T-cell lymphoblastic lymphoma (T-LBL) has a poor response to traditional chemotherapy regimens, and is prone to relapse after treatment. Effective drugs are lacking for relapsed and refractory (RR) T-LBL patients, highlighting the need for novel treatments. Selinexor and decitabine have good effects on a variety of hematolymphatic diseases and solid tumors, but how effective they are in treating T-LBL has not been reported. In this study, we first investigated the efficacy and mechanism of selinexor combined with decitabine in the treatment of T- LBL.
The proliferation, apoptosis, and cell cycle progression of T-LBL cells were detected via CCK-8 and flow cytometry. Changes in mRNA expression and protein levels were assessed via mRNA sequencing, quantitative real-time PCR, and Western blotting. SLIT2 expression was detected by immunohistochemistry and Western blotting. Tumor xenograft models were established to evaluate the efficacy of drugs in vivo.
Selinexor or decitabine alone inhibited T-LBL cell proliferation in a dose-dependent manner. Cotreatment with both drugs had obvious synergistic effects, promoted cell apoptosis, and induced G0/G1-phase cell cycle arrest in T-LBL cells, and the RNA sequencing results indicated that the tumor suppressor gene SLIT2 might be involved in the synergistic effect of the two drugs. In vivo, this combination showed synergistic antitumor effects in xenograft mouse models.

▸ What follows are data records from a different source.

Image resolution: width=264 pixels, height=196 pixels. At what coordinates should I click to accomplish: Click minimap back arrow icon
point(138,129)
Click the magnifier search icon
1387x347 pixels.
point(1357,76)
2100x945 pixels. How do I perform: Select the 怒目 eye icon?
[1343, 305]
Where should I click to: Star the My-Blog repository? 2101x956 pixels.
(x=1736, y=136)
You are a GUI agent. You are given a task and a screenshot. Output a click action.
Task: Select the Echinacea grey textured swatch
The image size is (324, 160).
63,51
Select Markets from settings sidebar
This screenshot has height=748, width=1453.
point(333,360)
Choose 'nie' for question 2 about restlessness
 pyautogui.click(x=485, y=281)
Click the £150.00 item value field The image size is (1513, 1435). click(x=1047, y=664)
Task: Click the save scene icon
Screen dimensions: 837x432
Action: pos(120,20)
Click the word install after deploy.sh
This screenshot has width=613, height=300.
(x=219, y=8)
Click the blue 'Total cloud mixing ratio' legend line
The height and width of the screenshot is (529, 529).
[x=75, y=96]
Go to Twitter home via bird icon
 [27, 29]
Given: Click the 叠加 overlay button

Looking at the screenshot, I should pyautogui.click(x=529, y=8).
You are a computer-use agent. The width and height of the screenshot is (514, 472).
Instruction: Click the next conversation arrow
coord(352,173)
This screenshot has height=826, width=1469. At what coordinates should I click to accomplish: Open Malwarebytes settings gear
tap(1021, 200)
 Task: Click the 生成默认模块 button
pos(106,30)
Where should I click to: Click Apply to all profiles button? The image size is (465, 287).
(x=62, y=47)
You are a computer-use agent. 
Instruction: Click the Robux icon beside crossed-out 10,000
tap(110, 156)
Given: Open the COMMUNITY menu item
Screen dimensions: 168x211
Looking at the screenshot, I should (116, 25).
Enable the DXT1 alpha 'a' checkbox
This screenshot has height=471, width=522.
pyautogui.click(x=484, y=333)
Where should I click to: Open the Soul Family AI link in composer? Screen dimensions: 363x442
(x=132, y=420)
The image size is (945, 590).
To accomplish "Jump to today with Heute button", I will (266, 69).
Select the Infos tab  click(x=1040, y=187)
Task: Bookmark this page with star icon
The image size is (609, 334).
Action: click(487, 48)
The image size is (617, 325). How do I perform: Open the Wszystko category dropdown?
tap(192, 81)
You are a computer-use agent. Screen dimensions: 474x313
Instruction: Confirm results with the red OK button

In summary, selinexor in combination with decitabine has significant synergistic effects both in vitro and in vivo and represents a new treatment option for RR T-LBL.
T细胞淋巴母细胞淋巴瘤(T-LBL)对传统化疗方案反应不佳,且治疗后易复发。复发难治(RR)T-LBL患者缺乏有效的治疗药物,这凸显了新型治疗方法的必要性。塞利尼索和地西他滨对多种血液淋巴系统疾病和实体瘤有良好疗效,但它们在治疗T-LBL方面的效果尚未见报道。在本研究中,我们首先探讨了塞利尼索联合地西他滨治疗T-LBL的疗效及机制。
通过CCK-8和流式细胞术检测T-LBL细胞的增殖、凋亡和细胞周期进程。通过mRNA测序、定量实时PCR和蛋白质免疫印迹法评估mRNA表达和蛋白质水平的变化。通过免疫组织化学和蛋白质免疫印迹法检测SLIT2表达。建立肿瘤异种移植模型以评估药物在体内的疗效。
单独使用塞利尼索或地西他滨均以剂量依赖方式抑制T-LBL细胞增殖。两种药物联合治疗具有明显的协同作用,促进细胞凋亡,并诱导T-LBL细胞发生G0/G1期细胞周期阻滞,RNA测序结果表明肿瘤抑制基因SLIT2可能参与了两种药物的协同作用。在体内,这种联合用药在异种移植小鼠模型中显示出协同抗肿瘤作用。
综上所述,塞利尼索联合地西他滨在体外和体内均具有显著的协同作用,是RR T-LBL的一种新的治疗选择。